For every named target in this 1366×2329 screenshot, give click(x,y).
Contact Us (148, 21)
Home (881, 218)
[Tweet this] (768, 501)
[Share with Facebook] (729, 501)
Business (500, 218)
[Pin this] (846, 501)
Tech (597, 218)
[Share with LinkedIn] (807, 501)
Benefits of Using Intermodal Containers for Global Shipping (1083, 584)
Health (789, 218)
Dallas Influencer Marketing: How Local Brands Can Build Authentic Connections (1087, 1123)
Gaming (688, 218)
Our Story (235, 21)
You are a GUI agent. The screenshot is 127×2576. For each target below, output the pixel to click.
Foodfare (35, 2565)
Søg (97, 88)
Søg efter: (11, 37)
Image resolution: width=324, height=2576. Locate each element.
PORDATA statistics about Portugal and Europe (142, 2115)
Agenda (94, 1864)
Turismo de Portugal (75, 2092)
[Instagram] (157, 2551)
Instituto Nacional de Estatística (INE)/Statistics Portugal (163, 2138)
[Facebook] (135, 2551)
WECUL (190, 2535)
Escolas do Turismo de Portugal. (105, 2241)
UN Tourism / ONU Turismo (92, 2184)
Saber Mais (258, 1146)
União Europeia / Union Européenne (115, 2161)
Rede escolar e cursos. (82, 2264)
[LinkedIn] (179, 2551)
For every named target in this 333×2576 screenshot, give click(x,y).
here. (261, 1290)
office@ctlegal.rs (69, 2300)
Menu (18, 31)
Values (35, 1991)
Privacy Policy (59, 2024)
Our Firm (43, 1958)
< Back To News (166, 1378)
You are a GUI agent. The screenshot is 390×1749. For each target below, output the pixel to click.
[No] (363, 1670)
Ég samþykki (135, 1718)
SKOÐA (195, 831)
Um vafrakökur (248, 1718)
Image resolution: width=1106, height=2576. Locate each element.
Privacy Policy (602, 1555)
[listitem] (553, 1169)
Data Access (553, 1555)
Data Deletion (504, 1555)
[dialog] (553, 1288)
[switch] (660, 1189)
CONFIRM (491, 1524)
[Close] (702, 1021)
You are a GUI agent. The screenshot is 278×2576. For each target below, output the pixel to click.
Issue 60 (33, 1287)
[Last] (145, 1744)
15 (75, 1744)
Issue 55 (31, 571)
-.-.-
In the listing above, start at the line with "Our Story (235, 21)", go on through the line with "CONFIRM (491, 1524)", and copy each of those lines exactly; leave out all the rest.

◆ **SOLUTION TO THIS EXERCISE**
Our Story (235, 21)
You are a GUI agent. The screenshot is 127×2576. For each target below, output the pixel to click.
Foodfare (35, 2565)
Søg (97, 88)
Søg efter: (11, 37)
Image resolution: width=324, height=2576. Locate each element.
PORDATA statistics about Portugal and Europe (142, 2115)
Agenda (94, 1864)
Turismo de Portugal (75, 2092)
[Instagram] (157, 2551)
Instituto Nacional de Estatística (INE)/Statistics Portugal (163, 2138)
[Facebook] (135, 2551)
WECUL (190, 2535)
Escolas do Turismo de Portugal. (105, 2241)
UN Tourism / ONU Turismo (92, 2184)
Saber Mais (258, 1146)
União Europeia / Union Européenne (115, 2161)
Rede escolar e cursos. (82, 2264)
[LinkedIn] (179, 2551)
For every named target in this 333×2576 screenshot, give click(x,y).
here. (261, 1290)
office@ctlegal.rs (69, 2300)
Menu (18, 31)
Values (35, 1991)
Privacy Policy (59, 2024)
Our Firm (43, 1958)
< Back To News (166, 1378)
You are a GUI agent. The screenshot is 390×1749. For each target below, output the pixel to click.
[No] (363, 1670)
Ég samþykki (135, 1718)
SKOÐA (195, 831)
Um vafrakökur (248, 1718)
Image resolution: width=1106, height=2576. Locate each element.
Privacy Policy (602, 1555)
[listitem] (553, 1169)
Data Access (553, 1555)
Data Deletion (504, 1555)
[dialog] (553, 1288)
[switch] (660, 1189)
CONFIRM (491, 1524)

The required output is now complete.